Incisive

Mord où ça fait mal

Les Ogres d’Hollywood : introduction

(Présentation de la chronique "Les Ogres d'Hollywood")


Sexe, mensonges et vidéo : quand la success-story hollywoodienne d'Harvey Weinstein devient l'épicentre de la tornade du mouvement #MeToo


En mai 1989, un film à budget modeste, écrit en une semaine et tourné en 30 jours par un jeune réalisateur inconnu, remporte la Palme d’Or à Cannes.

Derrière ce coup de baguette magique, une petite société de production indépendante née dix ans plus tôt : Miramax.

Sexe, mensonges et vidéo, troisième film distribué par la société, inaugure l’ascension fulgurante de ses fondateurs : les frères Weinstein.

Année après année, Miramax enchaîne les succès, tels que :

  • - Reservoir Dogs (1992) : grand prix du jury au festival du film de Sundance.
  • - Pulp Fiction (1994) : Palme d’or au festival de Cannes.
  • - Le Patient anglais (1996) : 7 nominations dont 2 victorieuses aux Golden Globes et 9 Academy Awards.
  • - Will Hunting (1997) : un Golden Globe et 2 Academy Awards.
  • - Shakespeare in love (1998) : 6 Oscars.
  • - Kill Bill (2003) : multiples prix, dont celui de la meilleure actrice aux Golden Globes.

Miramax fait surgir récompenses et succès du cinéma dit « indépendant » comme autant de foulards d’un chapeau.

Et c’est sans compter les réussites de sa filiale Dimension Films, productrice d’Hellraiser, des Scary Movie et de The Crow.


En 2005, les frères quittent leur société, entre temps rachetée par Disney, et créent The Weinstein Company (TWC).

Et les prodiges s’enchaînent, encore, du Discours d’un roi à The Artist.
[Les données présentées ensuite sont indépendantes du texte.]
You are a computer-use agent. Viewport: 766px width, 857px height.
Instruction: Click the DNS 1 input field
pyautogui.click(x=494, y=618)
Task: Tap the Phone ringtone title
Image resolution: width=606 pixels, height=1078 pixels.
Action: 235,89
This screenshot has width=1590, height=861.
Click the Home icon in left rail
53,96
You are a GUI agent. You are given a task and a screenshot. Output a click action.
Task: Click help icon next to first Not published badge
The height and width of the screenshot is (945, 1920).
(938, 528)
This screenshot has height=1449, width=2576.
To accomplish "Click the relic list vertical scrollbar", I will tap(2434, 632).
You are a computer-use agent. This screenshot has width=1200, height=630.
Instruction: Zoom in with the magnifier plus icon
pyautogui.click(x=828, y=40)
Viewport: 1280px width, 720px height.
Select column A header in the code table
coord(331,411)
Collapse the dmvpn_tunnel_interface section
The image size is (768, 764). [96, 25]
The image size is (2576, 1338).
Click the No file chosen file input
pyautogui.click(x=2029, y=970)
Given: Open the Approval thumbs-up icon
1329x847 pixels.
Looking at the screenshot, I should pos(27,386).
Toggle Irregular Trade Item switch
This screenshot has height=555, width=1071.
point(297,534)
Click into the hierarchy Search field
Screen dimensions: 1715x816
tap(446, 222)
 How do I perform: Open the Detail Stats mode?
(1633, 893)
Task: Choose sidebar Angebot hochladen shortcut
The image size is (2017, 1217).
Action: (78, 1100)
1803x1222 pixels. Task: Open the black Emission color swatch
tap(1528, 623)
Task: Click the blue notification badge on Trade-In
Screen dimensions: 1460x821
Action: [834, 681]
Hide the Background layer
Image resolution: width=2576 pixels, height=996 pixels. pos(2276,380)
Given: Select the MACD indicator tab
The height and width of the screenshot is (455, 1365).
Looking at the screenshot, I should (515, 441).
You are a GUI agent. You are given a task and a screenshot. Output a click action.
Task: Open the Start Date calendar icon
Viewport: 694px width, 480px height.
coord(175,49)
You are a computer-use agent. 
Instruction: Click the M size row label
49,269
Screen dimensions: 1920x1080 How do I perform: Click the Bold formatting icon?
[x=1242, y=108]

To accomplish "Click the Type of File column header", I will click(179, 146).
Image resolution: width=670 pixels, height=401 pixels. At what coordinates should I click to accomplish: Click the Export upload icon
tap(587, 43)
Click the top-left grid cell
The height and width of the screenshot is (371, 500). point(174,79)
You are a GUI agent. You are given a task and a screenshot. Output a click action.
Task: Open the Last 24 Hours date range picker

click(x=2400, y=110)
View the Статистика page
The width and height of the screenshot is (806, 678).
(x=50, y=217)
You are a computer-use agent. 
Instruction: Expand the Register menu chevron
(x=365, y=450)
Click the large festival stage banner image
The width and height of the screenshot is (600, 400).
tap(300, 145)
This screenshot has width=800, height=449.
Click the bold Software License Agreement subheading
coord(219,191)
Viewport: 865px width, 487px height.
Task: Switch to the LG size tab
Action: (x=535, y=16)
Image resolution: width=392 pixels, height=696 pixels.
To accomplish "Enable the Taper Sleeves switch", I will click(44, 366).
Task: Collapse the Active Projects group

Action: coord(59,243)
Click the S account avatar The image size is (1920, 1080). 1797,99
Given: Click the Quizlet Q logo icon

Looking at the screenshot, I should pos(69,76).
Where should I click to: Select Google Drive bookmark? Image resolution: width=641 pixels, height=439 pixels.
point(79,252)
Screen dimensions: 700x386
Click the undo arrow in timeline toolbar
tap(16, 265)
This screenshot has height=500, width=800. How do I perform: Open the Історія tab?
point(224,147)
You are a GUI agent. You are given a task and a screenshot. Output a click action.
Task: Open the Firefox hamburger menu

Il faut dire que les « indé » Harvey et Bob, désormais associés au producteur tunisien Tarak Ben Ammar, ont l’appui de quelques mastodontes :

◼ Leur partenaire de distribution : la puissante Metro-Goldwyn-Meyer (MGM).

◼ Leurs financeurs : aux côtés de TF1, LVMH et Technicolor, la non moins puissante Goldman-Sachs.


Et côté face du duo fraternel – plateaux télé, relations publiques, entrevues privées – le même enchanteur apparaît toujours : Harvey Weinstein.

Enchanteur uniquement ? Escamoteur, aussi, peut-être.

Harvey le souriant aurait, comme le dieu Janus, une face sombre.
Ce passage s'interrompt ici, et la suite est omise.